Maybe eighty metres up, we post ourselves into a sandy-floored passage and shuffle flat out until we enter the long, high, rift that is the White River Series.  Pure white stalactites and flow-stone abound across the ceiling and down the walls.  In places the stalactites are as transparent as icicles.  Along the floor lies a motionless river of white flow-stone holding pools of clear water lined with crystalline calcite, glinting in the light from our hat lamps.  We follow a narrow path on a dried mud bank so as not to sully the river.  For a short stretch the formations end and we traverse over a deep, wide pit, our feet on a ledge on one side of the passage, our hands pressed to the wall on the opposite side.  Then there are more formations and the White River becomes as glorious as before until we reach its end.

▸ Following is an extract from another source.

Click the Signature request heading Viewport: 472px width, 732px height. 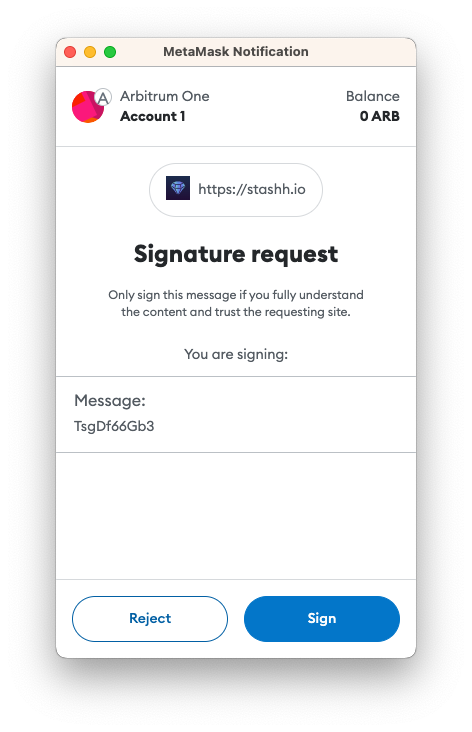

We follow a dusty side passage to the top of “The Ventilator” – the shaft we plan to descend instead of returning to Block Hall.  There are no fixed ropes but we have brought ropes with us.  At each pitch we thread a rope through a metal ring provided for the purpose, abseil down, and pull the rope down behind us.  Setting up the ropes above the drops is not without thrills, and a sense of unease accompanies any “pull-through” until you find somewhere you recognise to prove you have not marooned yourself in the wrong shaft.  At the bottom of the pitches a tube takes us to a couple of short ladders and we recognise the passage that we passed on the way to “Colostomy Crawl”.
A sideways squeeze and a prolonged squelch through wet mud bring us to another ladder.  We descend and find ourselves on deep, dry sand like a beach above the high tide mark.  I comment on how easily one can forget something one had seen so recently.  We decide we have not forgotten it – we were never there.  We go back up the ladder, see where we went wrong, and storm through the “Muddy Ducks”.  We scrub each other’s backs at the pool fed from Speedwell Cavern until our oversuits are fit to go through the show cave.
Peak Cavern has already closed but we have a key to the gate.  We walk through Castleton to the TSG club hut.  On the way we are stopped by families wanting to know how they can get into caving.  If you sometimes ask yourself the same thing, or if you are already a caver, all you have to do is fire off an email to the caving group contact via the GOC website.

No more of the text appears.